■ **Problem description**
With the images left out, print all of the records below exactly.
▬▬▬
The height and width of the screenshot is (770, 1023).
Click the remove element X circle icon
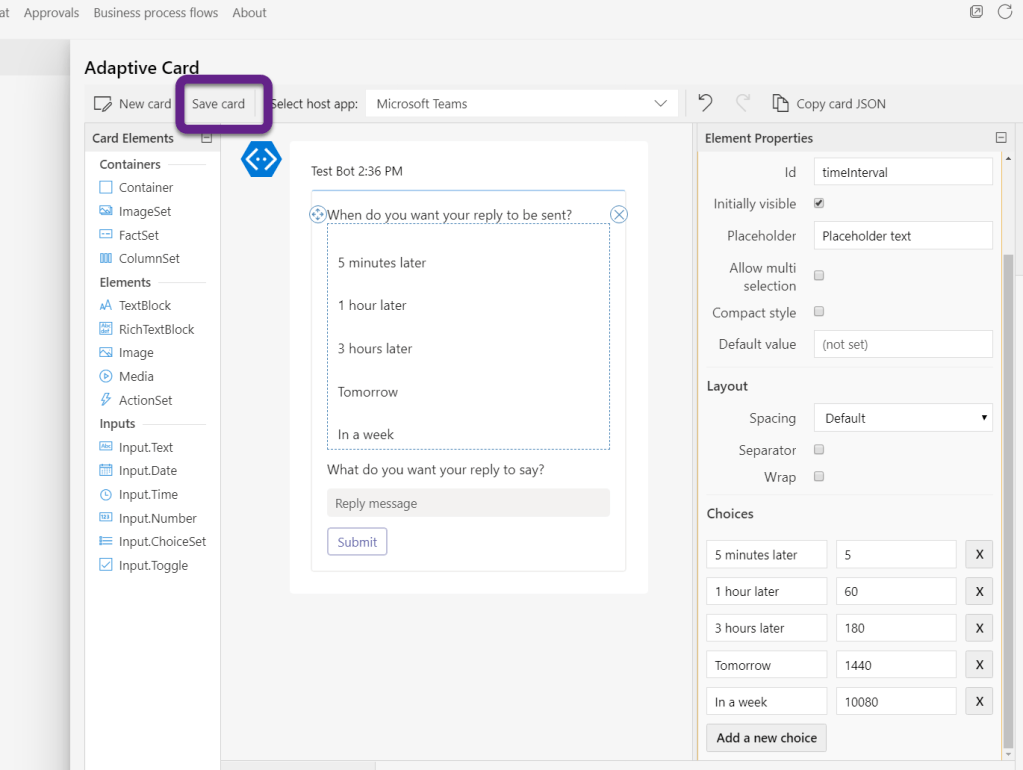click(x=619, y=214)
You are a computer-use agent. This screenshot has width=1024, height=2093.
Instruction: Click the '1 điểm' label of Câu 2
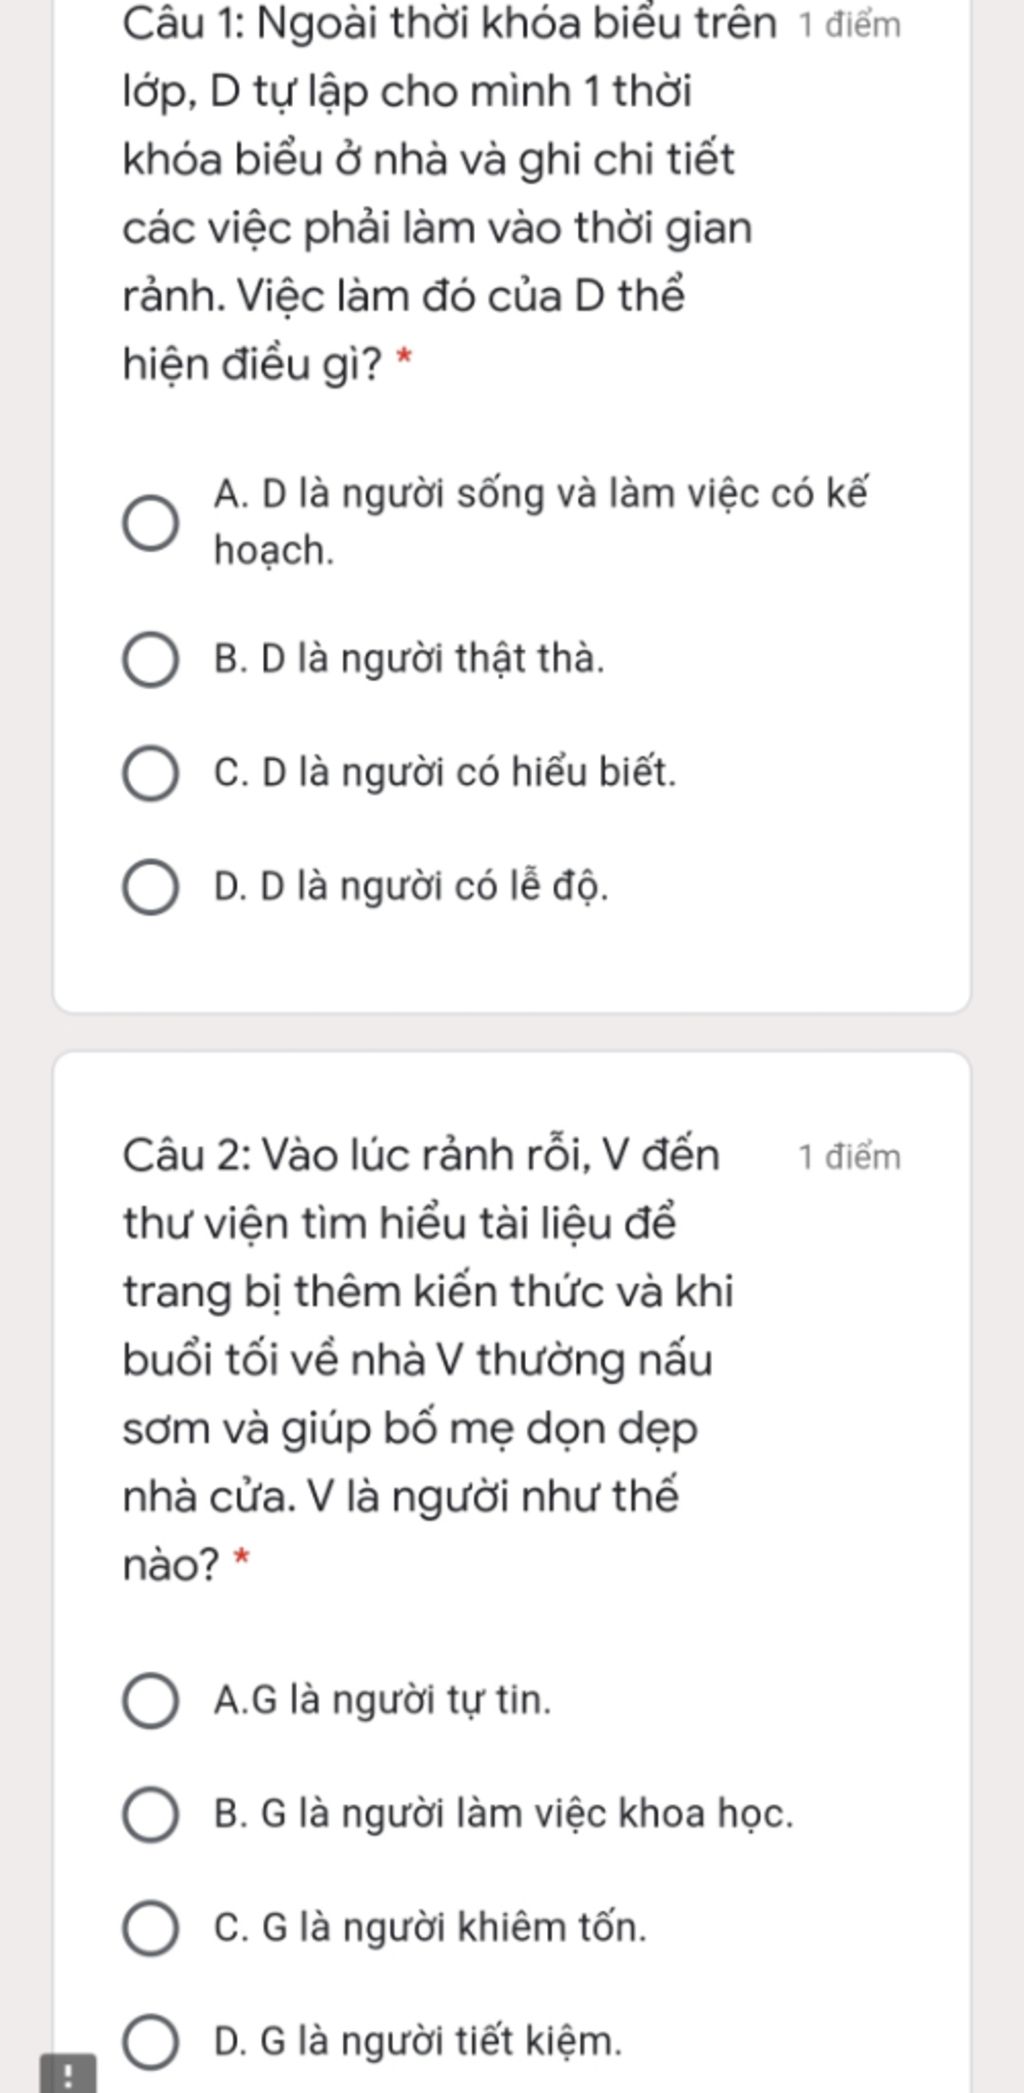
▬▬▬
■ **Answer below**
The height and width of the screenshot is (770, 1023).
Click the remove element X circle icon
click(x=619, y=214)
You are a computer-use agent. This screenshot has width=1024, height=2093.
Instruction: Click the '1 điểm' label of Câu 2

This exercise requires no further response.